I have an idea about the Accuracy VS Combo weightage adjustment!! How about we have some formular that goes similarly to:
(Percentage Accuracy)^20 x Map Score x SS Bonus (1.06 times score multiplier) = Final Score
E.g. Team A = Players 1 to 4 Team B = Players 5 to 8
Player 1:
Map Score: 10,000,000 (no miss + a few 100s)
Accuracy: 98.32% (98.32%^20 = 0.71258618367)
Final Score: 7,125,862
Player 2:
Map Score: 10,170,871 (SS)
Accuracy: 100.00% (x1.06)
Final Score: 10,781,123
Player 3:
Map Score: 9,758,951 (no miss + full of 100s & 50s B rank)
Accuracy: 95.95% (95.95%^20 = 0.43742095198)
Final Score: 4,268,770
Player 4: (Disconnected)
Map Score: 0
Accuracy: 0.00%
Final Score: 0
Team A Total Score: 22,176,755
Player 5:
Map Score: 10,156,632 (no miss + 1 less 100 than Player 1)
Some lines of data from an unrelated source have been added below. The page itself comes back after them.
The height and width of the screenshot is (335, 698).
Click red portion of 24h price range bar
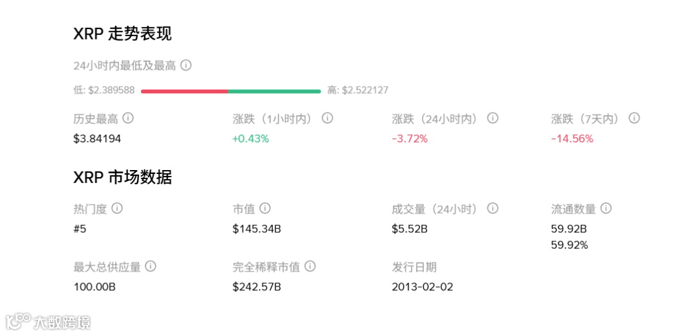click(184, 91)
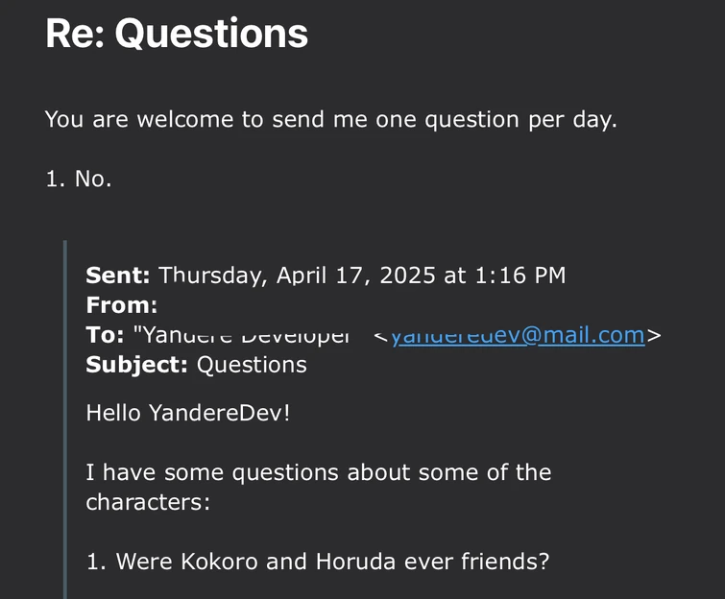The width and height of the screenshot is (725, 599).
Task: Click the "1:16 PM" sent time
Action: pos(519,276)
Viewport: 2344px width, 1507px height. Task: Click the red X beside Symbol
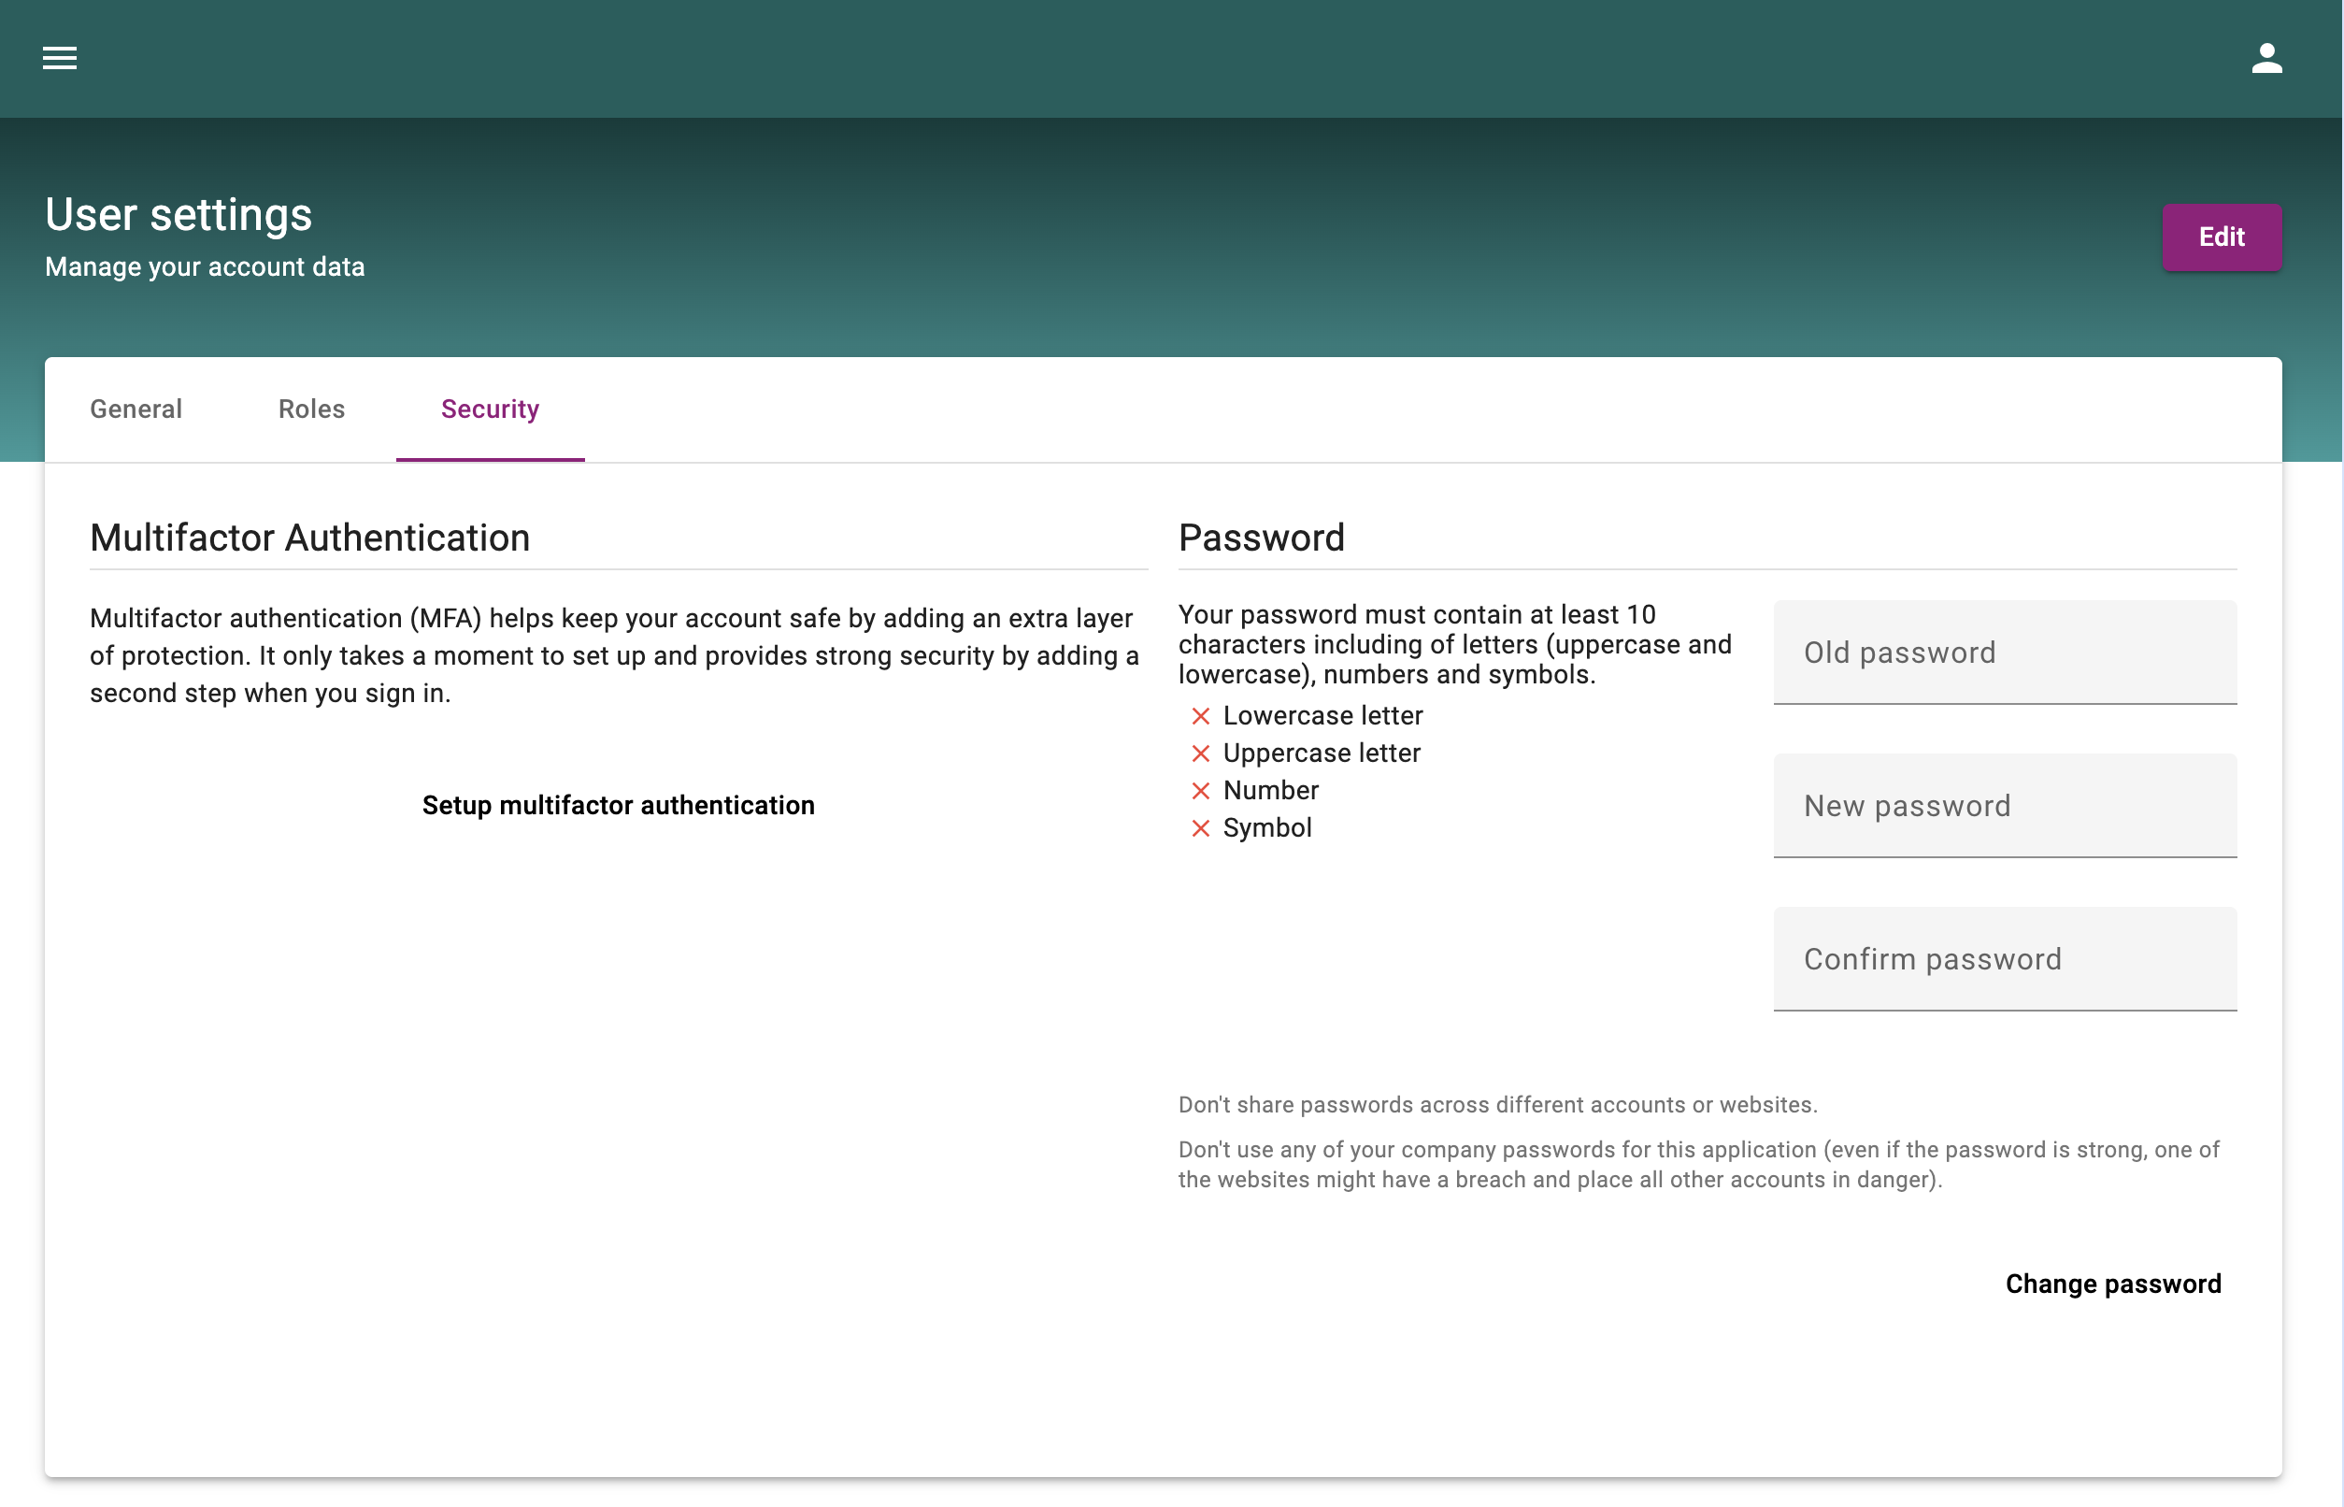tap(1200, 829)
Accuracy: 98.55% (98.55%^20 = 0.74667665341)
Final Score: 7,583,720
Player 6:
Map Score: 7,900,000 (1x miss + all 300s)
Accuracy: 99.86% (99.86%^20 = 0.97236929036)
Final Score: 7,681,717
Player 7:
Map Score: 7,900,000 (1x miss + all 300s)
Accuracy: 99.86% (99.86%^20 = 0.97236929036)
Final Score: 7,681,717
Player 8: (Failed)
Map Score: 0
Accuracy: 0.00%
Final Score: 0
Team B Total Score: 22,947,154
Team B wins the map by 770,399 points \o/ (3.47% more score than Team A)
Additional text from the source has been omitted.